Quand j’exécute une peinture, je cherche à provoquer ce moment d’étonnement que je n’ai pas envisagé mais qui advient. Je ne réalise pas une peinture préalablement construite, je la cherche, je l’explore et c’est entre la perte de contrôle et sa reprise qu’elle vient petit à petit à moi. Il faut du temps et de la patience : c’est un animal farouche, imprévisible qu’il faut amadouer. Le résultat visible de cette recherche s’offre par fragments et la production de tableaux apparaît autant comme des affirmations que des propositions sous la forme de questions ouvertes.
En constante métamorphose, insaisissable, l’huile se déguise et revêt de multiples apparats.

Robin Curtil, 2022


© Robin Curtil


Les peintures abstraites de Robin Curtil apparaissent au premier abord remarquablement efficaces, une efficacité presque graphique où les couleurs vives se détachent sur les fonds blancs. Mais à bien y regarder, les choses se compliquent.
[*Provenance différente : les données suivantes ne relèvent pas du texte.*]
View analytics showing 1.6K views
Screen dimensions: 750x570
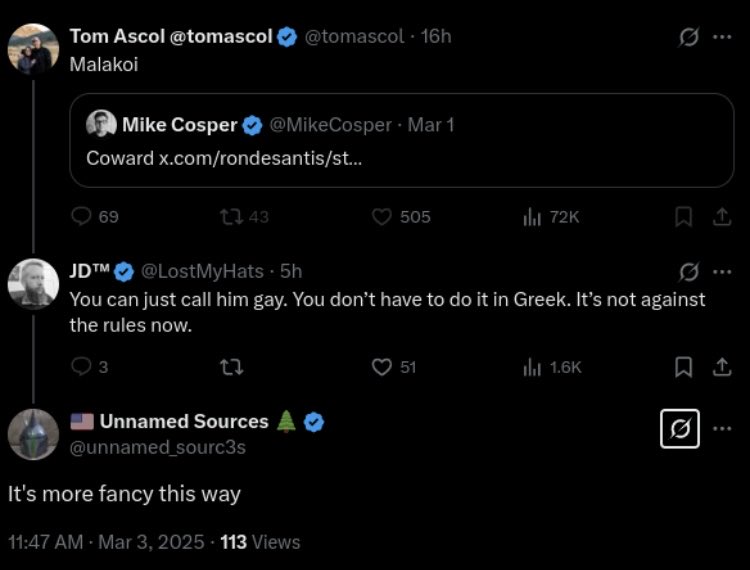tap(532, 367)
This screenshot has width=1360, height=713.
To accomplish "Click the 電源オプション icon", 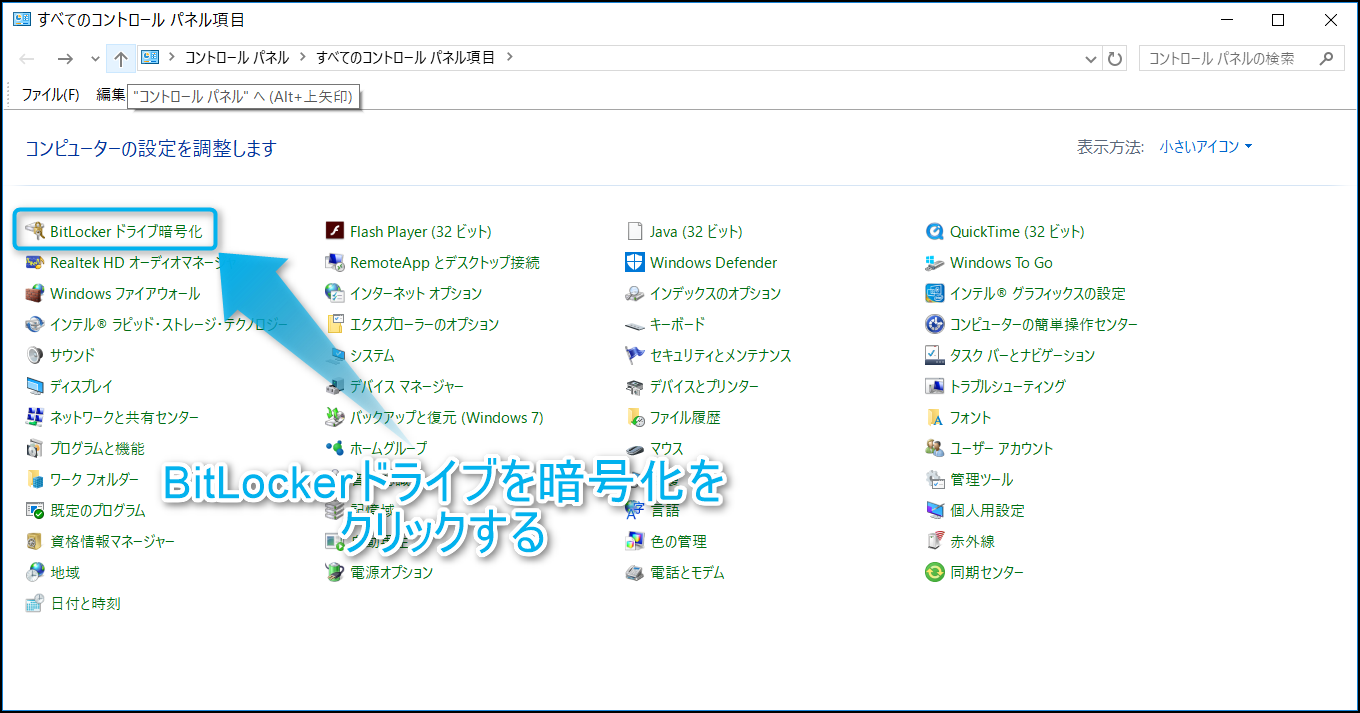I will click(335, 573).
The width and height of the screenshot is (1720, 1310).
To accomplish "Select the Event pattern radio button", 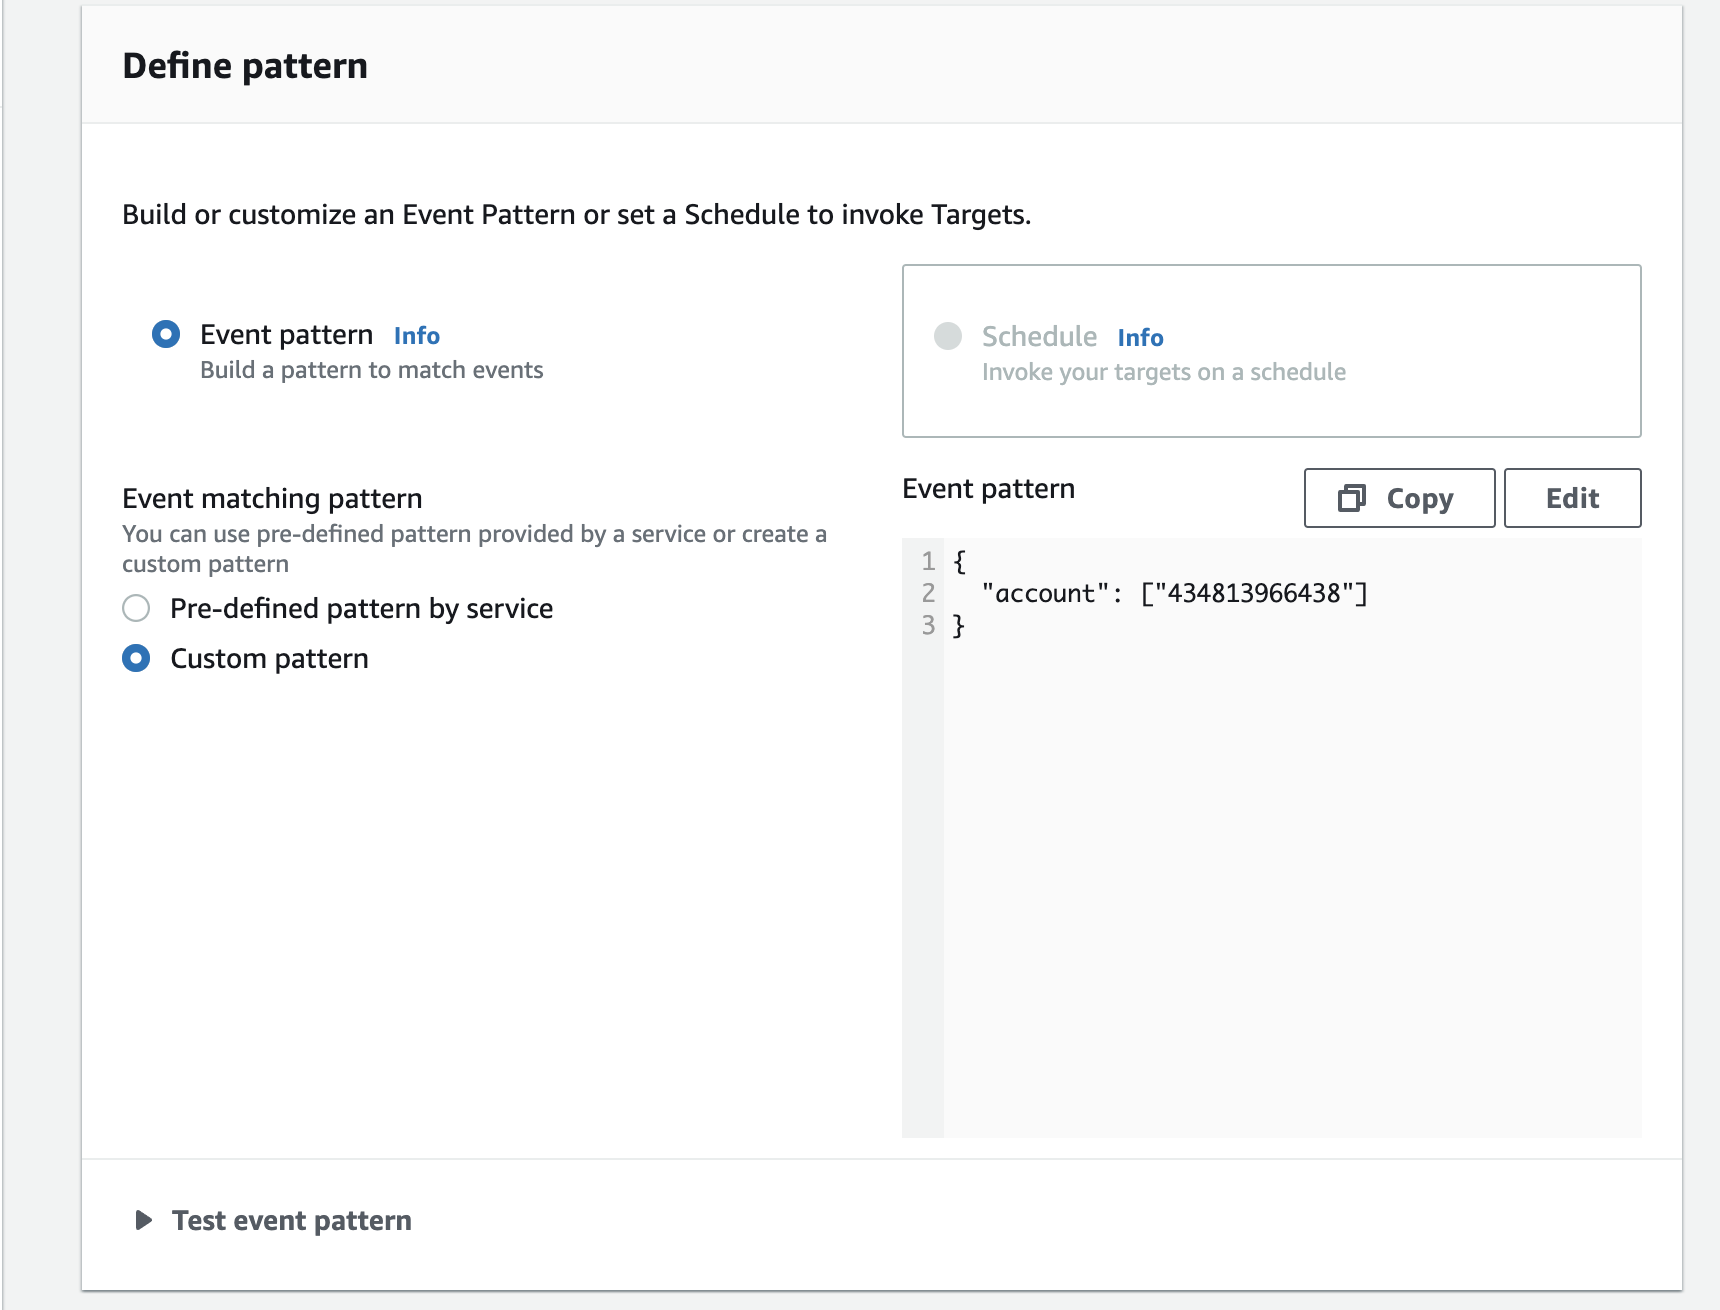I will pos(166,334).
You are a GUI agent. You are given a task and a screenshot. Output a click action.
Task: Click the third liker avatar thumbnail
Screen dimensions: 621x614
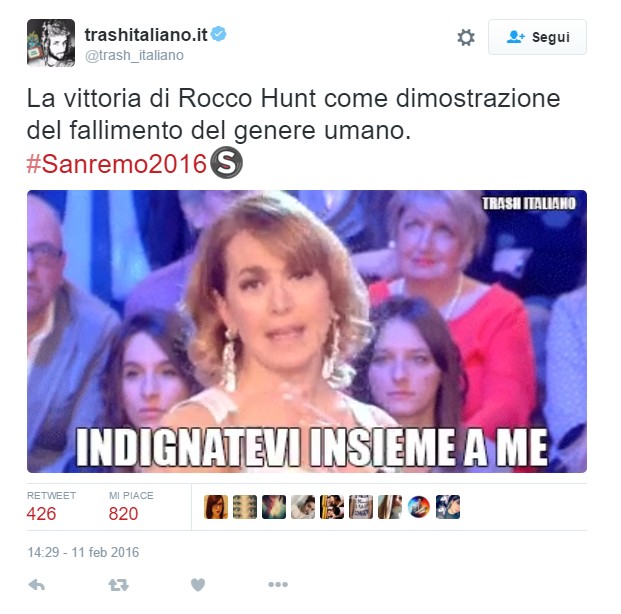(x=274, y=507)
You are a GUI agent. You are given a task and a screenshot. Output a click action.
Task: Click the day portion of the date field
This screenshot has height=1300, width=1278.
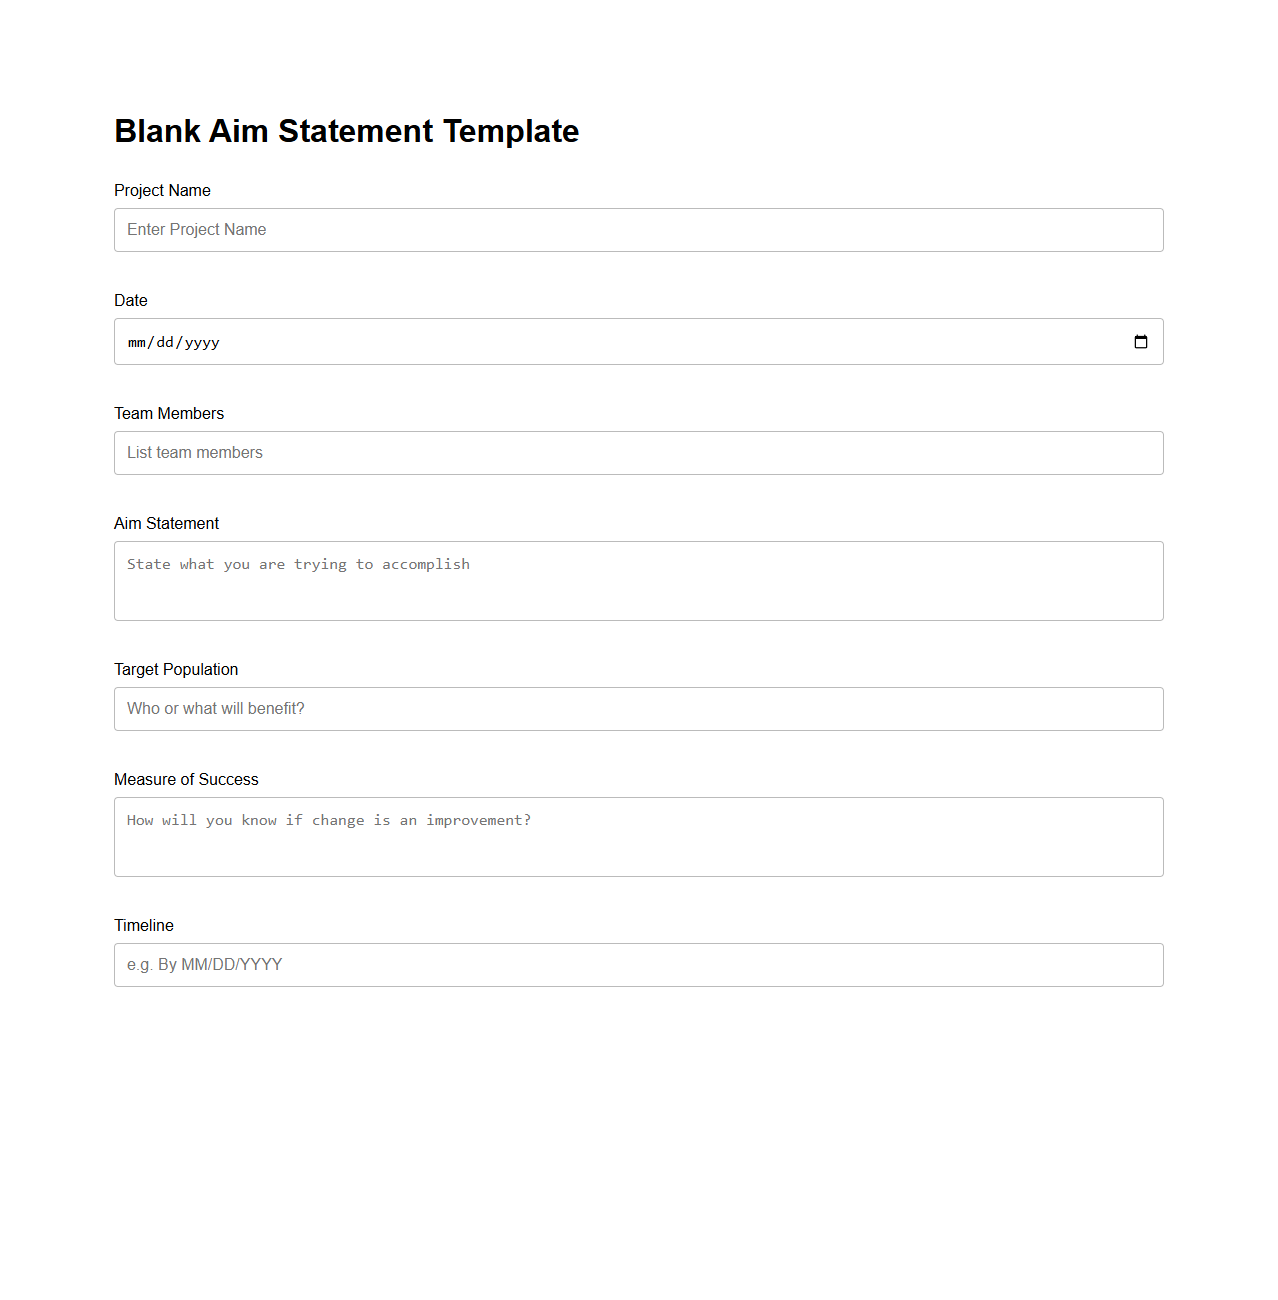coord(164,341)
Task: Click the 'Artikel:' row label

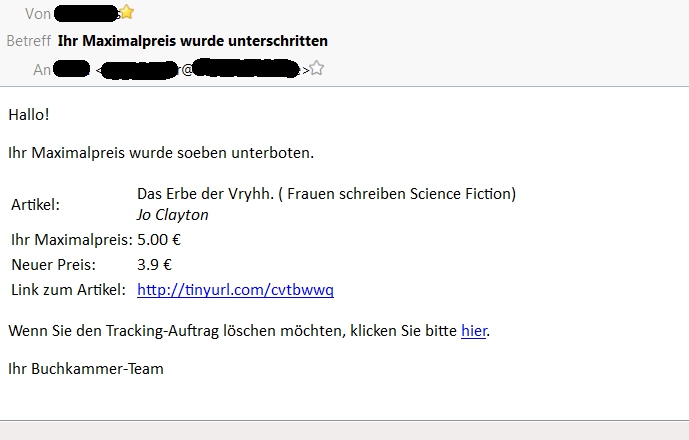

Les formes gestuelles se dessinent avec exactitude, la planéité première révèle une profondeur, les recouvrements se font par endroits strates et ailleurs plans. L'abstraction s'associe à des motifs tubulaires, la grille ainsi dessinée se fait volume et fenêtre et on croit voir des fragments de stores en haut d'un tableau. Tâches, traits, couleurs essuyées, graffitis, les peintures déclinent tous les registres de la trace. Or, la trace, comme on le sait, convoque une mémoire, elle garde le souvenir de quelque chose mais elle se distingue de la citation, pratiquée par les générations précédentes, qui renvoie à une origine précise. L'immédiateté visuelle de ces peintures s'accompagne donc d'une durée, d'un temps long que révèlent également les recouvrements à l'intérieur desquelles émergent les formes. Cette mémoire de la peinture se traduit également par la figuration plus ou moins directe de tableaux dans le tableau. La diversité des motifs, l'hétérogénéité des éléments semblent surgir de ces différentes strates. Le tableau se révèle être la saisie d'un état transitoire ou les formes, entre apparition et disparition, coexistent entre elles sans se figer, prises dans une ambiguïté persistante.

Au contraire de l'abstraction historique mais aussi très différemment de sa déconstruction citationnelle, la peinture de Robin Curtil procède d'un mouvement de survivance auquel correspond un état d'incertitude mais aussi de liberté jubilatoire.